# Work request:
Copy everything from "This ‘Art Works" down to "at the past." in the passage about the Art Work of Mississippi volume, swapping "handsome" for "attractive".

# Text for analysis:
════════

Today’s post is contributed by inveterate MissPreser Ed Polk Douglas:
Early in 2019, in doing some research on another topic, I was reminded of the existence of a folio- sized volume, originally issued in 9 paper folders, called Art Work of Mississippi/Gravure Illustration Company of Chicago/1901. I had seen other volumes of this type before–either about cities, regions, or, like this one, states(there are two editions of such a volume about nearby Rochester [1896 and 1913])–and I began to search the net to see if the MS volume was ‘around’ and if it had been digitized. I discovered that a few of the major institutions of higher learning in MS–U of MS, USM, MSU, plus MDAH–had copies (as did the Birmingham, AL, public library), but none of these was digitized.I could well have seen an original volume at USM or MDAH years ago, but any notes I took then were long-gone.
This ‘Art Works of …’ series is oddly named for it wasn’t about the fine arts in each locale, but was created to showcase the ‘accomplishments’ of the places portrayed, and, as such, included a short text (authors often unacknowledged) accompanied by handsome illustrations of important civic, commercial, religious, educational, medical, fraternal, and domestic structures plus streetscapes, cemeteries, and parks. Most were created before 1925, and, as one can imagine, each shows both extant buildings and scenery but also spots which have been changed and/or destroyed; thus, these works are a fascinating but often depressing look at the past.
Serendipitously, I remembered that an organization devoted to creating digital access to Mississippiana was based at USM (in my hometown of Hattiesburg), the location of a copy of Art Work of Mississippi (Special Collections, The University Southern Mississippi Libraries). So, through various avenues, supported by a number of friends in academia and historic preservation, I was able to convince the wonderful staff at MS Digital Library that ‘worldwide access’ to this volume would be of value. This has just happened, and I want to share my excitement with you.

════════

Dataset entries

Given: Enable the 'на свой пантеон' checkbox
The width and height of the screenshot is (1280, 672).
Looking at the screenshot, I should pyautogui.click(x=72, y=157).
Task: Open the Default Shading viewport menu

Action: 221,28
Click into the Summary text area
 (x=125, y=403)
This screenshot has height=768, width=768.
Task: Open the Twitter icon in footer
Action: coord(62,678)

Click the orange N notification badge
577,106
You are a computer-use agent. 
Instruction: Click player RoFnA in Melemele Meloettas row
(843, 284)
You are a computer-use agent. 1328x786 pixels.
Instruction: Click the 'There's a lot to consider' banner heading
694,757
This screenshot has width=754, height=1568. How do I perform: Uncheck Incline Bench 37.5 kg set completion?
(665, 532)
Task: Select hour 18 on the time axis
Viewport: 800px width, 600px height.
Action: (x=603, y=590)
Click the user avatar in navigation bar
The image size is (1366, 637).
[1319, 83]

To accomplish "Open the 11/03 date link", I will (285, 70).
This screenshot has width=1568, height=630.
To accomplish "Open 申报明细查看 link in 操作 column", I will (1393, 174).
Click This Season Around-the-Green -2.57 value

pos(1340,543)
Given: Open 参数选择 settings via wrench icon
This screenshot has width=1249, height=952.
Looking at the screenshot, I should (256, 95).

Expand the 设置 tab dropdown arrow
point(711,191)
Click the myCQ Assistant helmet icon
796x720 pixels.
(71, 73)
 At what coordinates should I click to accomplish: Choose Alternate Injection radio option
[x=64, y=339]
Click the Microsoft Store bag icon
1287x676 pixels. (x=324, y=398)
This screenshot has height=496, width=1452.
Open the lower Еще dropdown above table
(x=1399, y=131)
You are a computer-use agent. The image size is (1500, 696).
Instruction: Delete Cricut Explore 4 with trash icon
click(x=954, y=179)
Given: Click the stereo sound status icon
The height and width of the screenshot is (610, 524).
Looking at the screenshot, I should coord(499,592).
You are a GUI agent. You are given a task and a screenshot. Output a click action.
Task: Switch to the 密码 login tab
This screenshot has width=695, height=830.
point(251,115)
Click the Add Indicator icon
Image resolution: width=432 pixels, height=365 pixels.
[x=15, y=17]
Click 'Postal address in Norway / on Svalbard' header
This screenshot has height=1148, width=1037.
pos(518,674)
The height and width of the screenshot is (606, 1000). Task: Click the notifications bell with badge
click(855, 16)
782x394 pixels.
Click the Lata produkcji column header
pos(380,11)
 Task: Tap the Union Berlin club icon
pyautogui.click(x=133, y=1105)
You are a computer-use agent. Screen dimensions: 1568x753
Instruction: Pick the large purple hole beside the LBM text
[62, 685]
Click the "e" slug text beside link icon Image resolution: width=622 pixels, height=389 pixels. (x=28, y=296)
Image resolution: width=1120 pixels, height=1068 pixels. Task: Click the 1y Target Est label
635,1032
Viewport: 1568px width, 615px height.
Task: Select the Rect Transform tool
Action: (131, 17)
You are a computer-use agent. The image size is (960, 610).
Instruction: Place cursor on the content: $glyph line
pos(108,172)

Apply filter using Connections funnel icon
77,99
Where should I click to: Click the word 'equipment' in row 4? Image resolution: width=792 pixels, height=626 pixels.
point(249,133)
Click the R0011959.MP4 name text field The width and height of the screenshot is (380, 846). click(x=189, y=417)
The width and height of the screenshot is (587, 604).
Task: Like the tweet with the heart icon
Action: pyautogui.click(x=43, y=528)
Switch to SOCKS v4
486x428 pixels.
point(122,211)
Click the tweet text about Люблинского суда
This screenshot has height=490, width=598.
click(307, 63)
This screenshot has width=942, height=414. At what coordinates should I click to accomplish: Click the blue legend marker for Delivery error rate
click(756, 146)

════════

# Written reply:
This ‘Art Works of …’ series is oddly named for it wasn’t about the fine arts in each locale, but was created to showcase the ‘accomplishments’ of the places portrayed, and, as such, included a short text (authors often unacknowledged) accompanied by attractive illustrations of important civic, commercial, religious, educational, medical, fraternal, and domestic structures plus streetscapes, cemeteries, and parks. Most were created before 1925, and, as one can imagine, each shows both extant buildings and scenery but also spots which have been changed and/or destroyed; thus, these works are a fascinating but often depressing look at the past.